If you want to keep your knives sharp for as long as possible , you should definitely adhere to the following:

  • Do not put the knives in the dishwasher with other cutlery
  • Do not put the knives in the drip tray together with other cutlery when washing up
  • Do not put the knives in the cutlery drawer together with other cutlery

As you can see, the focus here is on “ not together with other cutlery …” – the knives simply dull faster if other metal rubs against the knives. One could almost think that there is a fundamental distancing recommendation: “There should always be a distance of at least 1 1/2 centimeters to other cutlery! ”
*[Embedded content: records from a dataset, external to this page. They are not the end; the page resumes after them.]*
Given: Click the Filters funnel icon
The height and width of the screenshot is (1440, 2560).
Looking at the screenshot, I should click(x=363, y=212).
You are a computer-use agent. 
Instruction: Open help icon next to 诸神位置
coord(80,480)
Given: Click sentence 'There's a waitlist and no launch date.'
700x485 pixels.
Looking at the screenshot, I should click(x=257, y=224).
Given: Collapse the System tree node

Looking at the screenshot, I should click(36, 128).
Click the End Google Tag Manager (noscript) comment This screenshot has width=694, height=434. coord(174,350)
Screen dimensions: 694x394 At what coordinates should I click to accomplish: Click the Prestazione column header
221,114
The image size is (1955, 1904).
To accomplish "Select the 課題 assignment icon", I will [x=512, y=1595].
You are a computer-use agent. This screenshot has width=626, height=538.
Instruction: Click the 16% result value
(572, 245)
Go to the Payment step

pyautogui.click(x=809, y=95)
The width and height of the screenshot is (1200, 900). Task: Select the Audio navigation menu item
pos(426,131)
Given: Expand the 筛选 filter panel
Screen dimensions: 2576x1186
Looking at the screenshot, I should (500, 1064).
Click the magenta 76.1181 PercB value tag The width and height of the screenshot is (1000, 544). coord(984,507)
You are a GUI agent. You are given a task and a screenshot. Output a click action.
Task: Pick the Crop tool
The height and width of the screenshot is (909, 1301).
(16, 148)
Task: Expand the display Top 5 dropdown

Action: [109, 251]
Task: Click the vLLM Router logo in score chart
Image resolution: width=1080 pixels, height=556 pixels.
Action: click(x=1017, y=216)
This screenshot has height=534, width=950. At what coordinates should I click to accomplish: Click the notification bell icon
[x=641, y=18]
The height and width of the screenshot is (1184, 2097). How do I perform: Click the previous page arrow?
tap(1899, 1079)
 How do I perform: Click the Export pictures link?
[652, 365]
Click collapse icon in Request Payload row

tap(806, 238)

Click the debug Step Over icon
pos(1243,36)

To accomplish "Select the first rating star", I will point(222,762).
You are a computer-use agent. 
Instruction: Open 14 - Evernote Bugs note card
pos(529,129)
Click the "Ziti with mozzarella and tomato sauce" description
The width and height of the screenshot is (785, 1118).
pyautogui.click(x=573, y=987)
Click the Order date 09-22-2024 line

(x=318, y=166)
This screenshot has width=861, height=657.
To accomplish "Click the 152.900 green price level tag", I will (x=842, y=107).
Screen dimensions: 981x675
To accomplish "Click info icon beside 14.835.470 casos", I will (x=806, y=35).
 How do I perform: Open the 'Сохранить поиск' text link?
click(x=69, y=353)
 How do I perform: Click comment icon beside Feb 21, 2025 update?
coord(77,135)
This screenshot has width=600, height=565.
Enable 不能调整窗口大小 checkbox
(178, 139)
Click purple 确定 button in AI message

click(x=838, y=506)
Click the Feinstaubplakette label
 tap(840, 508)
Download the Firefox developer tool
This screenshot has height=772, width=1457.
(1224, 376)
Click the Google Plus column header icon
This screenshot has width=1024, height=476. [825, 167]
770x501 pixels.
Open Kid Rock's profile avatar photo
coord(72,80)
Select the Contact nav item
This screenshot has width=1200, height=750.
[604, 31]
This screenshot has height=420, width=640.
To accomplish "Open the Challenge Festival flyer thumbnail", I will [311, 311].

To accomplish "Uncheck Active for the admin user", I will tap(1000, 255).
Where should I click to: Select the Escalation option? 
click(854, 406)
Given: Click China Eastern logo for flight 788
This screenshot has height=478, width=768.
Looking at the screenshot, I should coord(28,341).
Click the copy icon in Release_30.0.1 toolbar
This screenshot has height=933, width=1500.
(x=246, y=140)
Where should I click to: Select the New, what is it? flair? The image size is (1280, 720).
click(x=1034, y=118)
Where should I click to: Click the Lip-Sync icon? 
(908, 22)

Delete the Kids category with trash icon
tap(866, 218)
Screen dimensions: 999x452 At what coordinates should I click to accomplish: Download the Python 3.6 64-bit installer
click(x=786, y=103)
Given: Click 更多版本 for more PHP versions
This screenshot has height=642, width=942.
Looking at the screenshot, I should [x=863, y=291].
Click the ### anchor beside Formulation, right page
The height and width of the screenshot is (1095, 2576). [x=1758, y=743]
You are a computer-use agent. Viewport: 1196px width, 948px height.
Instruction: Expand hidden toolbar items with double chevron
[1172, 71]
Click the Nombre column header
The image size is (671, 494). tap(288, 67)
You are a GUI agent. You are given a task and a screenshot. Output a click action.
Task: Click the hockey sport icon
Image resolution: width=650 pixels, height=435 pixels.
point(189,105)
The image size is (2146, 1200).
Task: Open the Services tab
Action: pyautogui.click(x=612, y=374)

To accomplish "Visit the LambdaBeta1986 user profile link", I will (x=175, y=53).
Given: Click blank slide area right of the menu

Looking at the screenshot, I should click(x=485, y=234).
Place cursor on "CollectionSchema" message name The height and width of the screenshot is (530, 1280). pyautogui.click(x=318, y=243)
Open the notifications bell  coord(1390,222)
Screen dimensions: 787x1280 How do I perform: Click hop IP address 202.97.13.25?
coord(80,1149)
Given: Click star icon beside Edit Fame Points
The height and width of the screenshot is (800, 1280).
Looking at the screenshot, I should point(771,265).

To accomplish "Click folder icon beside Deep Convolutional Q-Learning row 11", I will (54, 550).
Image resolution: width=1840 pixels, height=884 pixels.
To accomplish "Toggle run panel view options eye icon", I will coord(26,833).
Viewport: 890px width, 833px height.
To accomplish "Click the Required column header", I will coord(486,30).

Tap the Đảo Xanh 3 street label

In order to maintain this distance , you can either use a magnetic strip (made of wood, see above), put the knives in a knife block , where they stay sharp and separate from each other, or you can come up with something else. At the beginning I simply kept my first great knife, the KAI Shun, separately in the same cardboard box that came with it when I bought it, with a cloth inside so that the beautiful new knife was also quite soft.